People Pleaser or Servant Leader? Which Are You?

Achieving Goals, Leadership Coaching, Mindset & Mindfulness
01/02/23 - Ame Wadler
people in a meeting looking at speaker

Meet Bob: Just two years after being promoted to a coveted Vice President role at his organization he is struggling…big time. He is always tired, anxious, and overworked.  Turnover on his team is way above norms. His manager has met with him twice in two months to express concern about his performance.  

Bob doesn’t understand how this has happened. He has been praised at every step of his career and works hard to be a servant leader. He knows that adopting a servant leader mindset has been shown to be highly effective and teams like working for these leaders because they tend to be more focused on the team’s needs than their own.

So where did Bob go wrong? Well Bob confused Servant Leadership with being a People Pleaser. Servant leaders typically:

  1. Act in service to something bigger than themselves – the company, its stakeholders the team, the community
  2. Serve as a role model to the team – act as they want them am to act
  3. Set clear expectations 
  4. Provide consistent and kind feedback
  5. Build people up and empower them to grow

Bob has these intentions and was celebrated for many of them as he rose to his new role in his organization. But, now with some self-examination, he realizes that rather than leading he was focused on pleasing. If you worry that you have crossed the line from leading to pleasing, here are a few questions to ask yourself:

  1. Do you avoid taking a clear position on issues for fear of disappointing someone?
  2. Are you great at giving positive feedback, but waffle when you need to provide critical or corrective input?  
  3. When considering assignments, do you take on what should be delegated to others?  Do you consider these assignments in the context of growth for someone on the team?  
  4. Do you say yes to things that you don’t reasonably have time for? Do you agree to deadlines that won’t work?
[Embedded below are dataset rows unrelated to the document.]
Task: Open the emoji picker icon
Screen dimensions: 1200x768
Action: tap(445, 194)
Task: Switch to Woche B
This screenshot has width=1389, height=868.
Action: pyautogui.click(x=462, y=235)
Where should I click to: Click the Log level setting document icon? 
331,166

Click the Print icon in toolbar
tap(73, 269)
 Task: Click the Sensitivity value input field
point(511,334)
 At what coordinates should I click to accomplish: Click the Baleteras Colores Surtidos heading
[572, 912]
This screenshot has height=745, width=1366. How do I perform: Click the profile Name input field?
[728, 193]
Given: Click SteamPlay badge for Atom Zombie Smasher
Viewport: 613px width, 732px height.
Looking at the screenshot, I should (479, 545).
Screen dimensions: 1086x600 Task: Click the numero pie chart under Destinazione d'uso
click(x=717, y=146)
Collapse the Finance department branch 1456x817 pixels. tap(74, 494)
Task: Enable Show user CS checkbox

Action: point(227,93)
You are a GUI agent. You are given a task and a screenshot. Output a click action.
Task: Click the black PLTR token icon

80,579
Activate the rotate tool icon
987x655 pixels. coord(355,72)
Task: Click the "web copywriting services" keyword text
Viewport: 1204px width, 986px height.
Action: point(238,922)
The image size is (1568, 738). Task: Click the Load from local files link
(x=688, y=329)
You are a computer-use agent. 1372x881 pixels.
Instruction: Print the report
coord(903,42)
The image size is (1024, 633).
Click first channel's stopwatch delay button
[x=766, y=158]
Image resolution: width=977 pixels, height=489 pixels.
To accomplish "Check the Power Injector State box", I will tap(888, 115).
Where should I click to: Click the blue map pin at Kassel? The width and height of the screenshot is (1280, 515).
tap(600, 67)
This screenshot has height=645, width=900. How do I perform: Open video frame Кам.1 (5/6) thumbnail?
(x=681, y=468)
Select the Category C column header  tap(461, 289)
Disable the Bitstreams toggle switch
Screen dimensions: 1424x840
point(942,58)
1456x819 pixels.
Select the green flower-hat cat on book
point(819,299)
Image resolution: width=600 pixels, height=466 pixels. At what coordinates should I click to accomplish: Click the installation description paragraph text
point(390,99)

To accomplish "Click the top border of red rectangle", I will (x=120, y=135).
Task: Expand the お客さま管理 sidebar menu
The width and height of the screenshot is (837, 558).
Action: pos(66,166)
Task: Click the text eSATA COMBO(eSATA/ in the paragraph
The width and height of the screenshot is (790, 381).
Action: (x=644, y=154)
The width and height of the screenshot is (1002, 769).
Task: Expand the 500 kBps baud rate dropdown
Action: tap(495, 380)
Are you the first among your peer group to raise your hand for that job that no one wants to do?

If you answer yes to these questions, you’ve crossed the line from servant leader to people pleaser. 

So, how do you lead with empathy while helping you find balance for yourself and your team? It comes down to open and honest communication:

  • Identify the shared mission. Let that mission be the north star for decision making and refer to it frequently. 
  • Listen to your inner voice. Do you have the time for that extra assignment? Is someone else missing an opportunity for growth if you don’t encourage them to take it on?  Does agreeing align with your core values?
  • Acknowledge all ideas but know where you stand. Are you agreeing to preserve popularity? People want to know you value their voice but also want to hear yours.  That’s where collaboration begins.   
  • Be decisive, diplomatic, and direct. There is kindness in honesty if it is delivered with intentional grace. Leave room for discussion but ultimately, make a decision and express it with clarity and guidance. 
  • Show you care about the team’s goals. You, your manager, and your team should be aligned behind a shared purpose – to achieve that north star mission. Acknowledge that you’re in it together, and frame your approach to feedback, delegation, and ownership of responsibility as a means to achieve that goal. 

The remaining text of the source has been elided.